**TASK**
From the data below, repeat exactly the lines from the line with "Viewport: 2133px width, 1273px height." to the line with "Click the Arduino Verify checkmark button", both included.

**PROVIDED INFORMATION**
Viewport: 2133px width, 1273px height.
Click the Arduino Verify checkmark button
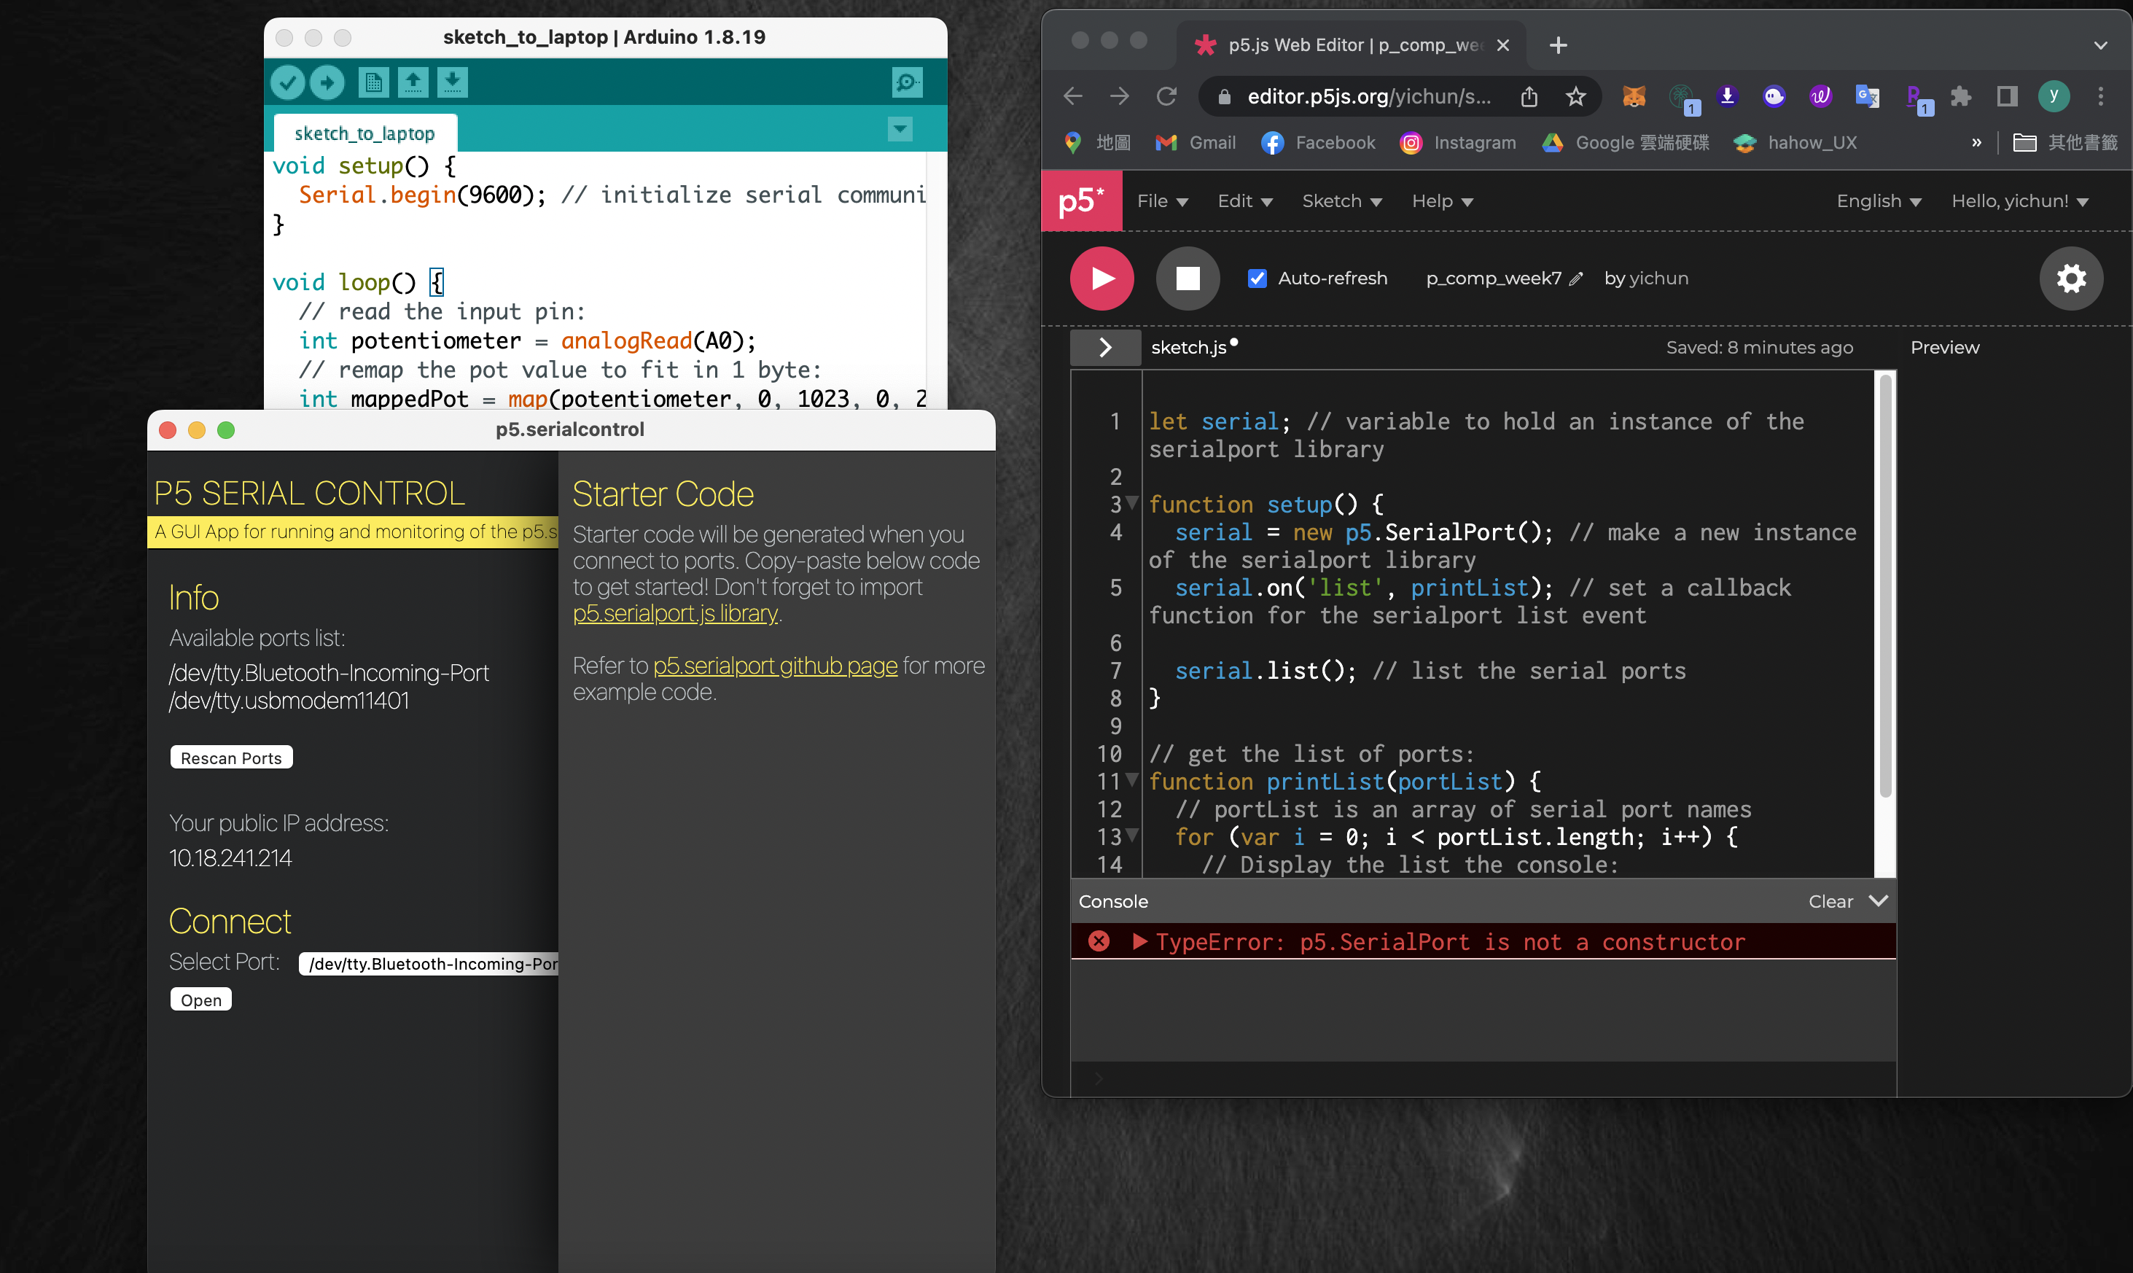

...

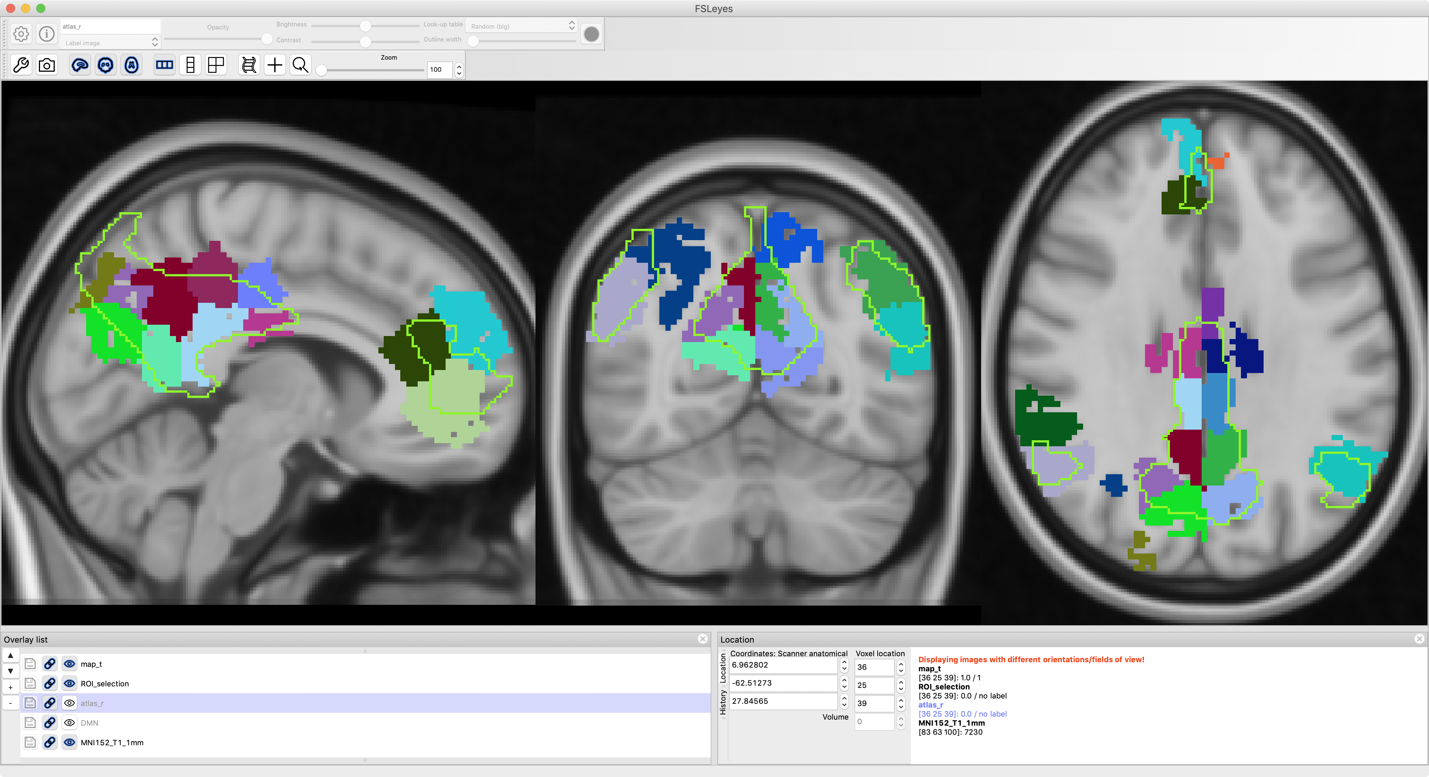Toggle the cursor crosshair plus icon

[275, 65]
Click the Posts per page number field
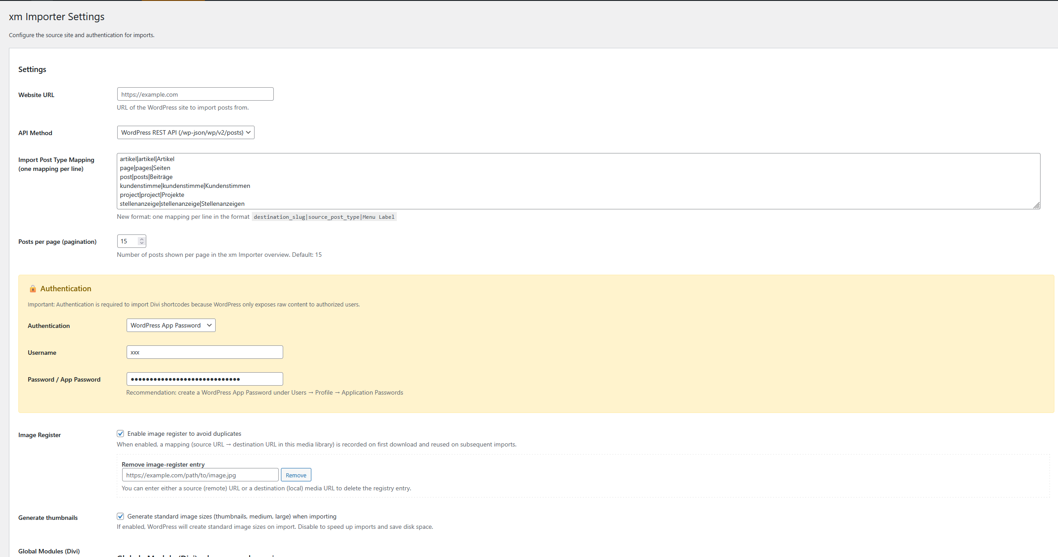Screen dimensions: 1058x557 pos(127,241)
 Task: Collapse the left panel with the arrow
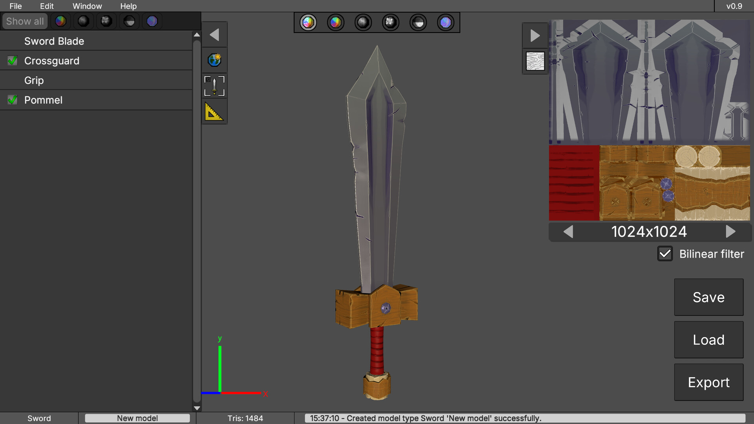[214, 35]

**REPLY TO THE TASK**
Viewport: 2133px width, 1273px height.
Click the Arduino Verify checkmark button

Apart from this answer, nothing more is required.